[Screenshot grounding data]

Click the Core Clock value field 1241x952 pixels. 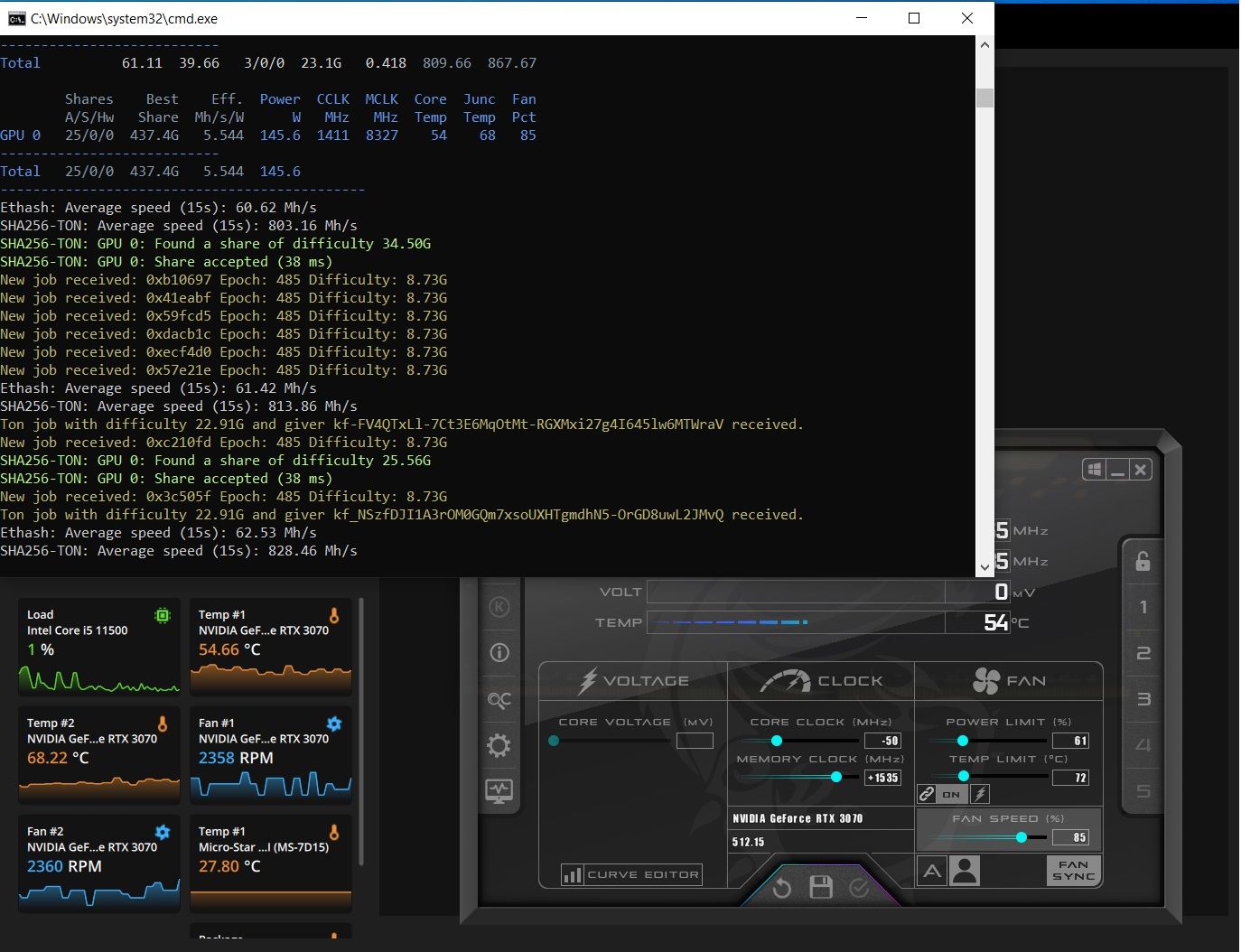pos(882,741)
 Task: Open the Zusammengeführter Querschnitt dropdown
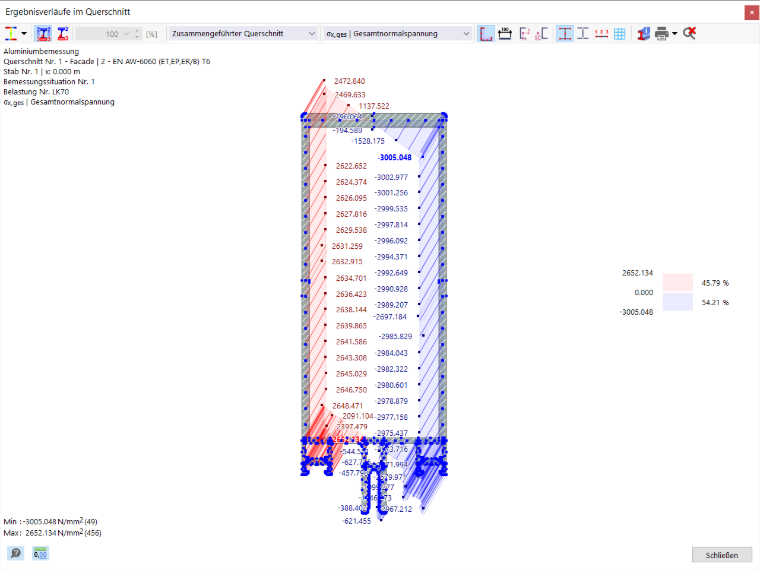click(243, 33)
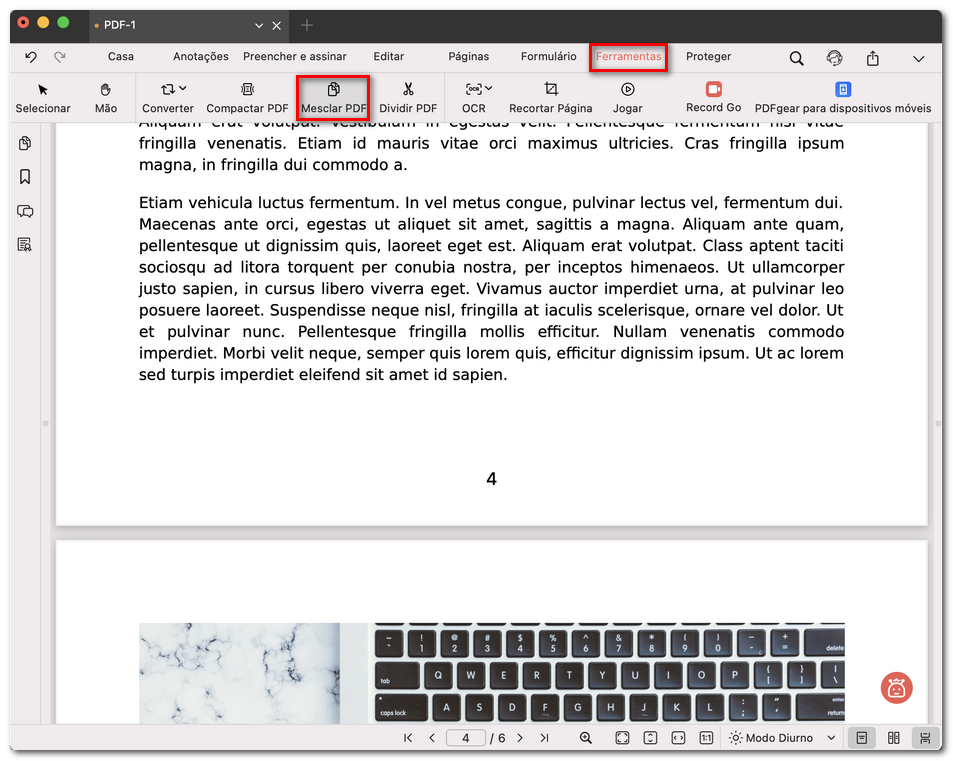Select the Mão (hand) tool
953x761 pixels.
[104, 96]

**Exercise directions:**
Begin with the line containing "Task: Open the", stop at the last line of the records above, and copy every line in between exactly, both ends included, with no pictures.

**Solution for this exercise:**
 Task: Open the Zusammengeführter Querschnitt dropdown
click(243, 33)
Select the Mão (hand) tool
953x761 pixels.
[104, 96]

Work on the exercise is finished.